One of the things I've been mulling lately is my weird memory machine, which generates pictures randomly from throughout my life. They just show up unbidden at unexpected times. The older I get, the more archives to pull from, the weirder the random memory generator seems. It just seems unlikely that all these fragments could fit together into one life.
Let's say a memory pops up of me in a surplice and cassock as an altar girl in Chester Virginia. Or drunkenly playing a party game after playing rugby at the University of Delaware. Or walking on a beach in Ireland with my first boyfriend. Or covering a fire for the college newspaper in Delaware. Or riding in a hunt on Boxing Day in Donegal.
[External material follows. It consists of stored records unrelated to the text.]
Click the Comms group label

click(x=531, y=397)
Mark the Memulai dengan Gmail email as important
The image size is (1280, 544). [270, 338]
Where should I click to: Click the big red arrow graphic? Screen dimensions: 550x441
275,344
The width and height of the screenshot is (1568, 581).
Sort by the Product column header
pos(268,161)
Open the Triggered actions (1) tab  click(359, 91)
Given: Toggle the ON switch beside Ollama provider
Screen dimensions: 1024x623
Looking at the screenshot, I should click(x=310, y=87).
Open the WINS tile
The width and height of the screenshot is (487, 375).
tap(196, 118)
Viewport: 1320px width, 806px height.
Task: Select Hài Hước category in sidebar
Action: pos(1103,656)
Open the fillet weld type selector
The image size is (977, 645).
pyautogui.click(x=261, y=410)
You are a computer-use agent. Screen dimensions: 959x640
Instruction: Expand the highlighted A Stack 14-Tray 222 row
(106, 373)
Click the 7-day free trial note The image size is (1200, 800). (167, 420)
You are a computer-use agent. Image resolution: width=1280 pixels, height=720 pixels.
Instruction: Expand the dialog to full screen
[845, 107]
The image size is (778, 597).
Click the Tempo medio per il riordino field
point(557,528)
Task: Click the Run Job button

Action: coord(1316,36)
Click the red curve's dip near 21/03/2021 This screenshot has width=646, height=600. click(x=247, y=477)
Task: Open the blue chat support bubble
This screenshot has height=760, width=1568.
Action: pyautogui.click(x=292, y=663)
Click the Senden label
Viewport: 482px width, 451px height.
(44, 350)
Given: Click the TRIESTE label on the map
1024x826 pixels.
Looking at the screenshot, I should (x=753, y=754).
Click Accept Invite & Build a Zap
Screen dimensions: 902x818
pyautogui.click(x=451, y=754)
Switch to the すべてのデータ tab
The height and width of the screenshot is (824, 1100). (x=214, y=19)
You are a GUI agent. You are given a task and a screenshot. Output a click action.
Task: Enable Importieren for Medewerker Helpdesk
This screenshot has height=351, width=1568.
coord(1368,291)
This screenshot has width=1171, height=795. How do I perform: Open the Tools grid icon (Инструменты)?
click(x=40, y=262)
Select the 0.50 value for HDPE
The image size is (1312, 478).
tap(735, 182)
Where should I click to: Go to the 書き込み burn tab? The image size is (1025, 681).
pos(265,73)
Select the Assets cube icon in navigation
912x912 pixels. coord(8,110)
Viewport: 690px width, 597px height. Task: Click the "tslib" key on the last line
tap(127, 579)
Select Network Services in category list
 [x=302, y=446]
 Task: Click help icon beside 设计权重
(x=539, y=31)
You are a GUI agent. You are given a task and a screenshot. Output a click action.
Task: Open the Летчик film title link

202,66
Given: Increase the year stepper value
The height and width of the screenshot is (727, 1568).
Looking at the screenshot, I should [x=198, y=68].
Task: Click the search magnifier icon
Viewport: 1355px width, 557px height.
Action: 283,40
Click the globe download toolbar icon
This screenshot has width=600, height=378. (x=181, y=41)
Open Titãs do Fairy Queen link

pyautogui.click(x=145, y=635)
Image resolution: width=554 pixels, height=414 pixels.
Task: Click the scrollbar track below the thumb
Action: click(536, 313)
Or catching roaches in an apartment in Washington, D.C. Or calling the police when I was in an abusive relationship (that happened twice). Or driving from Kansas City to Philadelphia to start a new job. Or a skirt and vest my sister made me when I was a teenager that I just loved--black corduroy with ribbon trim. Or afternoons in the early 1970s spent talking about Readers' Digest articles with a retired couple who lived near my family in Chester Virginia.
My takeaway from all the memory bubbles popping in my fizzy brain is that getting older is going to be fun. I find these memories fascinating--trying to remember what I was like at these very different stages of my life, who was around me, how much I've changed (or not). Our lives are amazing when we step back and consider the richness of the journey--all the amazing people and pets and travel and food.
I'll close with a recent specific example. I was in a bathroom stall in PRI's office in London last week. A memory popped up of my first newspaper job in Daytona Beach, Fla. I remember sitting in a stall there and wondering how I was to get through 8 or 10 or 12 hours a day of work, every day, for decades to come. I wanted to hide in the bathroom, not be surrounded by chatty people. I found I wanted to get away from the noise and the personalities and the hub bub of the newsroom and the exposure I felt being in such a social place--with my boss never far away. How on earth would I ever make it in the world of work? Like I say, these memories provide a yardstick for how far I've come in some ways, and how unchanged I am in others.